De Fallas „Dreispitz“ in der Alhambra – Das jähe Ende eines Festivals

De Fallas „Dreispitz“ in der Alhambra – Das jähe Ende eines Festivals

Ein Film von Claus Wischmann, WDR/ARTE, 43 min.

In der WDR-Mediathek verfügbar

Ein spanisches Meisterwerk, gespielt in der Kulisse der Alhambra und dirigiert von einem in Granada aufgewachsenen Musiker: Pablo Heras-Casado und das Mahler Chamber Orchestra interpretieren De Fallas „Dreispitz“ hundert Jahre nach der Uraufführung. Ein perfekter Abend vor perfekter Kulisse – wäre da nicht der Wettergott.

 
Hundert Jahre nach der Uraufführung von De Fallas Ballettmusik „Der Dreispitz“ dirigiert Pablo Heras-Casado das Meisterwerk im spektakulären Rund des Palacio de Carlos V in der Alhambra. Abwechselnd zwischen intensiven Proben und dem technischen Aufbau in der Alhambra begleitet die Musikdokumentation die Zusammenarbeit zwischen Dirigent, Musikern und dem katalanischen Visual Artist Frederic Amat bis zum geplanten Konzert. Der gebürtige Granadino Pablo Heras-Casado führt durch die Proben und den Film. Das Ballett um die schöne Müllerin, die vom adligen Statthalter begehrt wird, sich der Avancen aber zu erwehren weiß, wurde von Manuel de Falla während des Ersten Weltkriegs komponiert. Es ist eines der Hauptwerke des andalusischen Komponisten, der sich nach der Uraufführung in Granada niederließ. Für die Komposition von „El sombrero de tres picos“ – so der Originaltitel – griff De Falla großzügig auf Elemente der spanischen Volksmusik zurück. Es erklingen Kastagnetten, Gitarren und andalusische Melodien und Rhythmen. Aus diesen Ingredienzien formt De Falla eine virtuose, komplexe und äußerst unterhaltsame Abfolge von Tänzen. Im Juli 2019 sollte statt des Balletts der katalanische Künstler Frederic Amat eine Symbiose von Klängen, Farben und Bewegung erschaffen.
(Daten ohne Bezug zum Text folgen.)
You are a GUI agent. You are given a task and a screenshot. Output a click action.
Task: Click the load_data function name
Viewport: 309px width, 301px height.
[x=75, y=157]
Die Herausforderung war groß, schließlich hatte bei der Premiere kein geringerer als Pablo Picasso Kostüme und Bühnenbild gestaltet. Viel Zeit war nicht, um die visuellen Einfälle von Frederic Amat und die klanglichen Vorstellungen des Dirigenten Heras-Casado in Einklang zu bringen. Tag und Nacht wurde geprobt. Schließlich war alles vorbereitet für das Open-Air-Konzert im Palacio de Carlo V. Alles schien perfekt, bis der Wettergott für eine unerwartete Wendung sorgte.